Flemma.nvim represents a notable entry in the growing ecosystem of developer-native AI tooling, built by an independent developer who sought to escape the friction of browser-based LLM interfaces like Anthropic's Claude Workbench, OpenAI Platform, and Google Cloud's Vertex console. The project implements a full LLM chat client as a custom Neovim filetype, treating `.chat` files — plain Markdown documents annotated with role markers such as `@You:` and `@Assistant:` — as first-class conversation objects with their own parser, abstract syntax tree, LSP server, and template engine. The result is a self-contained AI workspace that integrates natively with Anthropic Claude, OpenAI, Vertex, and Moonshot, and allows users to switch between providers mid-conversation — a capability the developer uses to solicit perspectives from multiple models during research before synthesizing findings into a unified document.

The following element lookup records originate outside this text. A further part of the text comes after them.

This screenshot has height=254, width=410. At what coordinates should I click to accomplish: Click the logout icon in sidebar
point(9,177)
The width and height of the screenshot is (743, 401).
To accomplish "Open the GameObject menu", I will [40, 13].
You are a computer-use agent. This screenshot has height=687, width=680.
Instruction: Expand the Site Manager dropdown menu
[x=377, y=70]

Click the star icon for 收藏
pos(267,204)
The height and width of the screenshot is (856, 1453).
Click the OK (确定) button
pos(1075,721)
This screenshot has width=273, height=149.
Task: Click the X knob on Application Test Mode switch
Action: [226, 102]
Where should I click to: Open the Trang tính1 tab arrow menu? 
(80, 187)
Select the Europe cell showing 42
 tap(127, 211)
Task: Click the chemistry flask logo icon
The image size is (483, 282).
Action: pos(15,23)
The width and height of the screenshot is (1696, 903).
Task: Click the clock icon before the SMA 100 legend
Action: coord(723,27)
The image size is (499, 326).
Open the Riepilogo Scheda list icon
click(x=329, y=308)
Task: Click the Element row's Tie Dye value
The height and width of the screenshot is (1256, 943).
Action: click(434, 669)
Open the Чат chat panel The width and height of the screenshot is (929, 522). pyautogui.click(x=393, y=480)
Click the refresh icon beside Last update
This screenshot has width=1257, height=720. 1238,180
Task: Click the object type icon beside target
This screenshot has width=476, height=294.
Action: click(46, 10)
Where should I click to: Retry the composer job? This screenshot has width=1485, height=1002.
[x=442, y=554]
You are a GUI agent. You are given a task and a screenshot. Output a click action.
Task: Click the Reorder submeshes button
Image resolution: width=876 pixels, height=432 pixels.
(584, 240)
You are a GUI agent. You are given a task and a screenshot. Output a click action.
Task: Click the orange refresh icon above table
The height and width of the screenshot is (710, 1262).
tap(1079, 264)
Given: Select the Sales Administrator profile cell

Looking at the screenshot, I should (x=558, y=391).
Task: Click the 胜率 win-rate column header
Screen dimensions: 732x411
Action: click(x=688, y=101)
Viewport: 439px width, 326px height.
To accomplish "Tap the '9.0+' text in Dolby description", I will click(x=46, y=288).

The architectural decision to make the buffer itself the complete application state is one of Flemma's most technically distinctive choices. By eschewing hidden databases, JSON history files, and persistent server processes, the tool ensures that conversations are portable, greppable, and version-controllable via Git. This design philosophy aligns closely with the Unix tradition of plain-text persistence and makes Flemma's chat history a first-class artifact of a developer's working environment rather than data siloed inside a proprietary tool. The project supports prompt caching, extended thinking — a capability specific to Anthropic's Claude models — sandboxed tool execution, autonomous agent loops, and seven built-in tools, placing it functionally in the same category as more established agentic coding environments like Aider and Claude Code, which the developer credits as direct influences on Flemma's evolution.

The emergence of Flemma reflects a broader and accelerating trend: the disaggregation of AI interfaces away from browser-based portals and toward developer-controlled, editor-native environments. Tools like Aider, Claude Code, Cursor, and a growing catalog of Neovim and VS Code plugins signal that a meaningful segment of the developer community prefers to keep AI interactions within the context of their existing text-editing workflows rather than context-switching to dedicated applications. For Anthropic specifically, this trend is significant — Claude's API is being consumed not just through its own products but through an expanding layer of third-party clients that mediate the user experience entirely, shifting the competitive surface from interface quality to model capability, API reliability, and pricing.

Flemma also illustrates the practical demand for multi-model workflows at the individual developer level. The ability to query Claude, GPT-4, and Vertex models in sequence within a single conversation thread, then consolidate their outputs, reflects an emerging pattern in professional AI use where no single model is presumed to be authoritative across all tasks. This "model-agnostic" posture, once primarily a concern of enterprise AI infrastructure teams, is now being built into personal developer tooling. As the gap between frontier models narrows on many benchmarks, tools that enable fluid switching between providers may become as important to productivity as the models themselves — and projects like Flemma suggest that the Neovim community is building that infrastructure for itself, without waiting for any single AI lab to deliver it.